We represented Trans Bay Cable in its most recent Federal Energy Regulatory Commission (FERC) rate case to recover its transmission revenue requirement. Trans Bay Cable is the owner and operator of a high-voltage, direct-current electric transmission line that connects the City of San Francisco to the East Bay. In an effort to secure a favorable outcome for Trans Bay, we worked tirelessly with company witnesses and expert witnesses on written testimony, advised on litigation strategy and associated risks, represented the company in a complaint (consolidated with the FERC rate case) designed to lower Trans Bay’s revenue requirement below what it had been recovering, and represented Trans Bay in informal discovery and settlement negotiations concerning both the rate case and the complaint. The cases were settled with FERC Trial Staff and intervenors with Trans Bay receiving more than 94% of the filed new revenue requirement, despite the consolidated complaint.

With its landmark Order No. 1000 regional and interregional transmission planning and cost allocation rulemaking, the Federal Energy Regulatory Commission (FERC) launched a new era of competition in the development and construction of regional transmission facilities. In spite of FERC’s aggressive efforts to promote competition in regional grid development for the benefit of consumers, Order No. 1000 recognized that certain obligations imposed on existing public utilities required approaches that would allow those utilities the right to build certain facilities necessary to ensure the utility’s continued compliance with mandatory federal reliability standards and continued fulfillment of obligations to serve retail customers.

Against substantial opposition, we advised and successfully prosecuted before FERC a modification of the cost allocation for reliability projects (Baseline Reliability Projects) in the Midcontinent Independent System Operator, Inc. (MISO). The modified cost allocation recognizes the changes to transmission planning and cost allocation that MISO has adopted since the Baseline Reliability Project category was established. Essentially, these projects will not be subject to the requirements of Order No. 1000, which was filed at the same time as this case was being prosecuted, and the clients will be able to address reliability needs of their respective transmission systems more promptly. With a strong understanding of the complexities of the federal energy landscape, Wright & Talisman continues to prosecute the matters on appeal before the U.S. Court of Appeals for the Seventh Circuit.

Representing the MISO Transmission Owners, we are currently defending against two complaints brought by various groups seeking to substantially reduce the return on equity for transmission investment. Customer groups, state regulatory commissions, state consumer advocates, retail customer groups and even the Federal Energy Regulatory Commission’s (FERC) internal trial staff have lined up against the MISO Transmission Owners seeking massive reductions to their authorized equity returns and threatening ongoing efforts to develop and enhance the MISO transmission system.

Defending the MISO Transmission Owners in hearings in two ongoing complaint proceedings, the hearing on the first complaint occurred in August 2015 with an Initial Decision from the Administrative Law Judge issued in December 2015, which FERC affirmed in September 2016. The Initial Decision called for a substantially smaller reduction in our clients’ return on equity than was advocated by the complainants, all intervenors and the FERC trial staff.
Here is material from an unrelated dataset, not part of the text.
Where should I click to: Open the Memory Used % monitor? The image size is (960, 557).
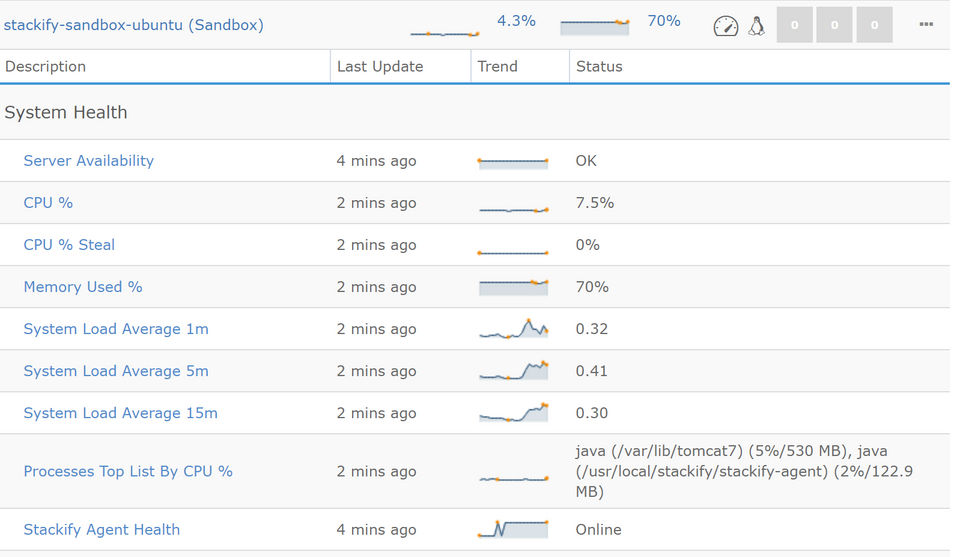coord(83,287)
An Administrative Law Judge convened a hearing on a second complaint in February 2016. We continue to aggressively represent our client’s interests in these and anticipated future complaint proceedings. The goal is to maintain an adequate base return on equity that would enable our clients to attract the investment capital necessary to continue expanding and improving the MISO regional transmission grid, a critically important component of the national transmission system that spans the midsection of the United States from Canada to the Gulf of Mexico and stands at the forefront of a region of vast renewable energy development potential.
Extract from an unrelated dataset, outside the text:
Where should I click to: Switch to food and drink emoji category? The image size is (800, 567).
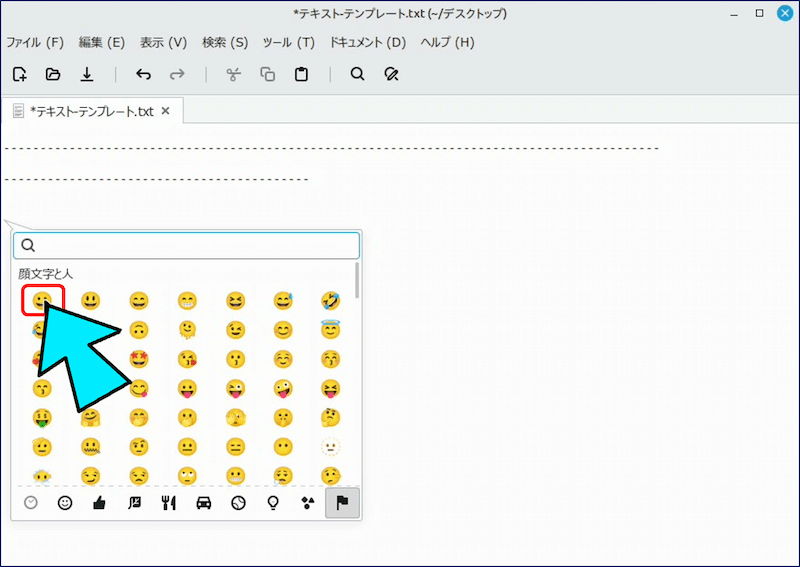168,503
Ameren, a holding company for several power and energy companies, engaged Wright & Talisman to represent them at the Federal Energy Regulatory Commission (FERC) and D.C. Circuit Court of Appeals in multiple proceedings regarding the accounting and ratemaking treatment of goodwill associated with prior Ameren merger transactions. A comprehensive settlement concerning all proceedings was successfully negotiated and agreed to by all parties, and is approved by FERC. In short, the settlement greatly reduces Ameren’s refund exposure and provides ongoing benefits to both Ameren and its customers through agreements on appropriate accounting treatment of acquisition premiums.

Our nation-leading role in representing Regional Transmission Organizations (RTOs) and electric transmission facility owners gives us a broad and unique perspective on one of the most critical electric regulation issues of today—RTO rules for determining which new high-voltage transmission lines should be built, who should build them, and who should pay for them. The Federal Energy Regulatory Commission’s (FERC) landmark Order No. 1000 made significant changes in this area of regional and interregional transmission planning and cost allocation. Representing two of the nation’s six FERC-regulated RTOs (PJM Interconnection, L.L.C. (PJM) and Southwest Power Pool, Inc. (SPP)), and most of the transmission owners in a third RTO (MISO Transmission Owners), we’ve handled separate proceedings on compliance with, and implementation of, these new rules.

Knowing the industry as well as the law enabled us to successfully prosecute before FERC all three clients’ initial and several subsequent compliance filings, and we continue to advise and facilitate filings regarding additional compliance and implementation issues and obligations. In fact, our representation has been instrumental in two of our clients obtaining significant exceptions to certain requirements of Order No. 1000 that will enable them to more quickly address immediate reliability needs of their respective transmission systems. We also successfully obtained a rehearing by FERC on whether regional transmission planning processes can take into account state and local laws when deciding whether a project is subject to Order No. 1000 requirements, which will facilitate compliance with such laws. Our continued representation includes ongoing counseling regarding Order No. 1000 and process changes, as well as prosecution of federal judicial appeals of various FERC determinations in certain regions.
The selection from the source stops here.